5. Yapılan bu açıklamalar ile yukarıda yer verilen mevzuat hükümleri ve gerekçeleri birlikte değerlendirildiğinde; yukarıda yer verilen kararların konusunu oluşturan arabuluculuk anlaşma belgelerinin, 6325 sayılı Kanun’un 18 inci maddesine eklenen dördüncü ve beşinci fıkraların yürürlüğe girdiği tarihten sonra düzenlendiği, anılan Kanun’un 18 inci maddesinin dördüncü fıkrası gereğince bu anlaşma belgelerinin icra edilebilirlik şerhi aranmaksızın ilam niteliğinde bulunduğu, icra edilebilirlik şerhinin ihtiyari olduğu, tutanakta bağlanan edimler yerine getirilmediğinde söz konusu anlaşma belgesi ilam niteliğinde olduğundan icraya koyulabileceği, icra edilebilirlik şerhi talebinin çekişmesiz yargı işi olması nedeniyle birbiriyle çekişme (uyuşmazlık) halinde olan iki tarafın bulunmadığı, bu nedenle Mahkemenin bu konuda verdiği kararda bir uyuşmazlığın çözümü söz konusu olmadığı hususları birlikte değerlendirildiğinde; anlaşma belgesine göre icra edilebilirlik şerhi verilmesi talebinde bulunan tarafın yaptığı yargılama giderlerinin üzerinde bırakılması ve buna bağlı olarak bu giderlere dahil olan vekalet ücretine hükmedilmemesi gerekmektedir.

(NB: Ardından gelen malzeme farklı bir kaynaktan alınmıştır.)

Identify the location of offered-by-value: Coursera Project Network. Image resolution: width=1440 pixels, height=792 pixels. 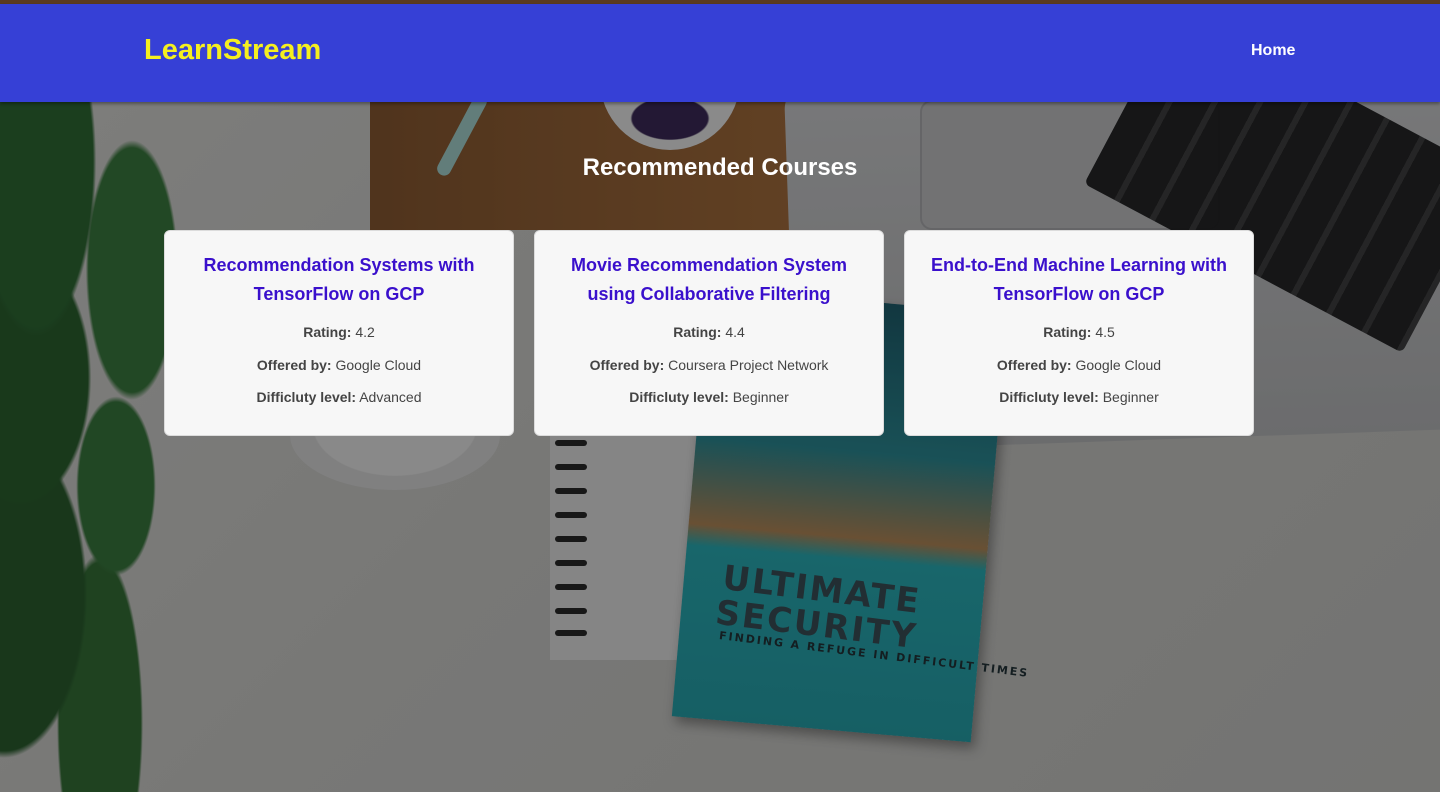
(748, 364).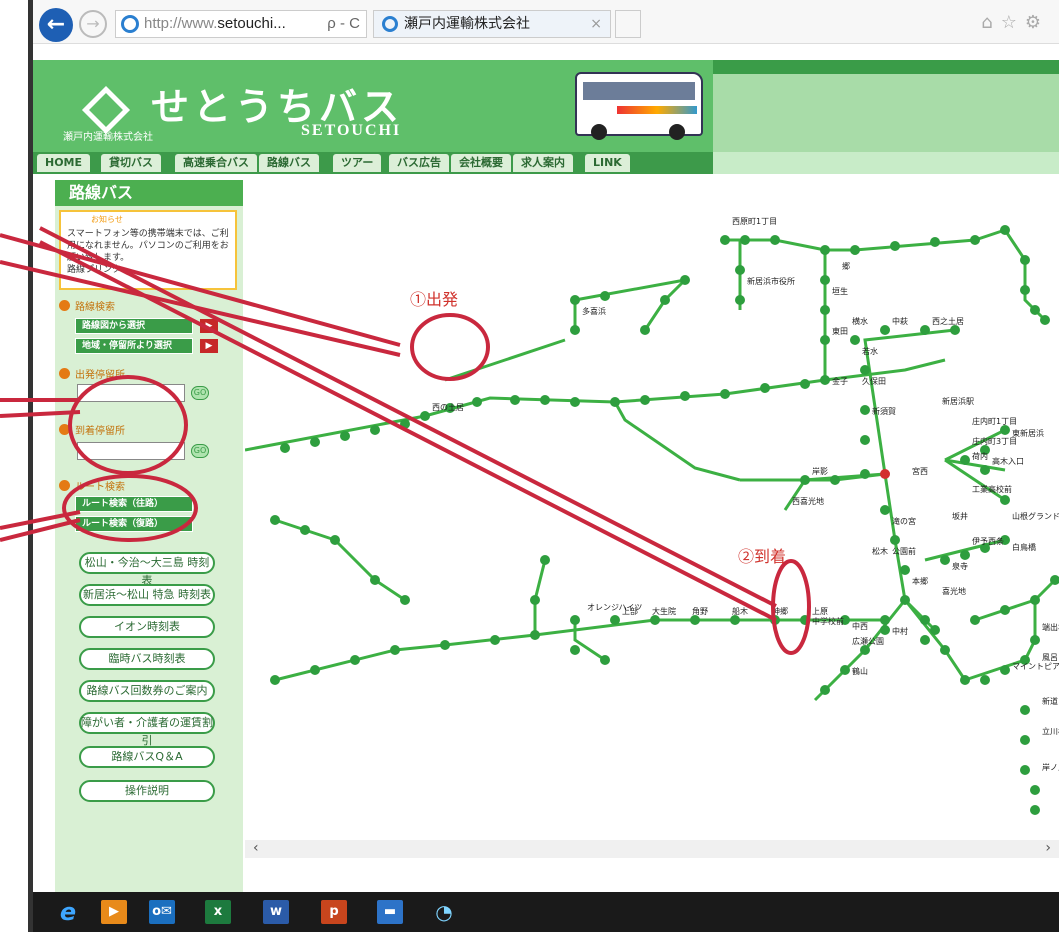 The height and width of the screenshot is (932, 1059). What do you see at coordinates (628, 24) in the screenshot?
I see `new-tab-button` at bounding box center [628, 24].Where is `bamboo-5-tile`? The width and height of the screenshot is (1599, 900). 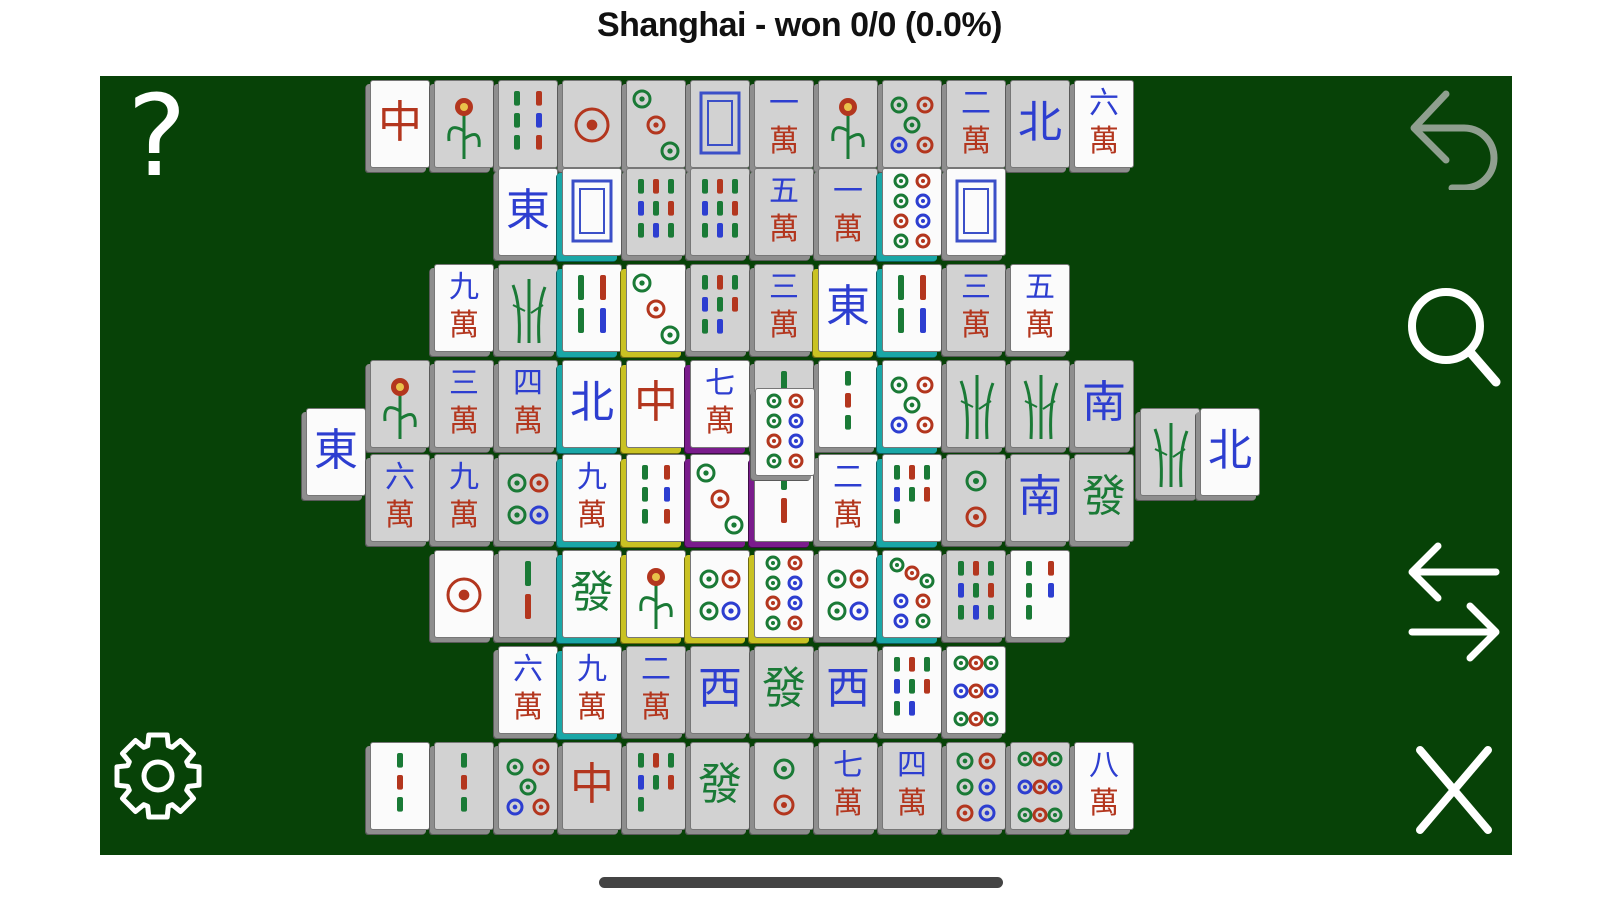 bamboo-5-tile is located at coordinates (1040, 594).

6. Bu itibarla, arabuluculuk faaliyeti sonucunda tarafların anlaşmaya varması halinde düzenlenen anlaşma belgesine icra edilebilirlik şerhi verilmesi başvurusunda bulunan taraf üzerinde, çekişmesiz yargı işine ait olan yargılama giderlerinin bırakılmasına, buna bağlı olarak başvuran taraf lehine bu giderlere dahil olan vekalet ücretine hükmedilmemesine, Antalya Bölge Adliye Mahkemesi 6. Hukuk Dairesi ile Bursa Bölge Adliye Mahkemesi 4. Hukuk Dairesince verilen kesin nitelikteki görüş ve uygulama uyuşmazlığının bu şekilde giderilmesine karar vermek gerekmiştir.
V. KARAR
Açıklanan sebeplerle;
1. Arabuluculuk anlaşma tutanağına icra edilebilirlik şerhinin verilmesine ilişkin başvuruda talep eden lehine vekalet ücreti takdirine yer olmadığına, yargılama giderlerinin talep eden üzerinde bırakılmasına, Antalya Bölge Adliye Mahkemesi 6. Hukuk Dairesi ile Bursa Bölge Adliye Mahkemesi 4. Hukuk Dairesinin kesin nitelikteki kararları arasındaki görüş ve uygulama uyuşmazlığının bu şekilde giderilmesine,
2. Dosyanın Bursa Bölge Adliye Mahkemesi Hukuk Daireleri Başkanlar Kuruluna gönderilmesine,
3. Karardan bir örneğin Bölge Adliye Mahkemelerinin hukuk dairelerine bildirilmesi için Hâkimler ve Savcılar Kurulu Genel Sekreterliğine gönderilmesine,
02.12.2024 tarihinde oy birliğiyle kesin olarak karar verildi.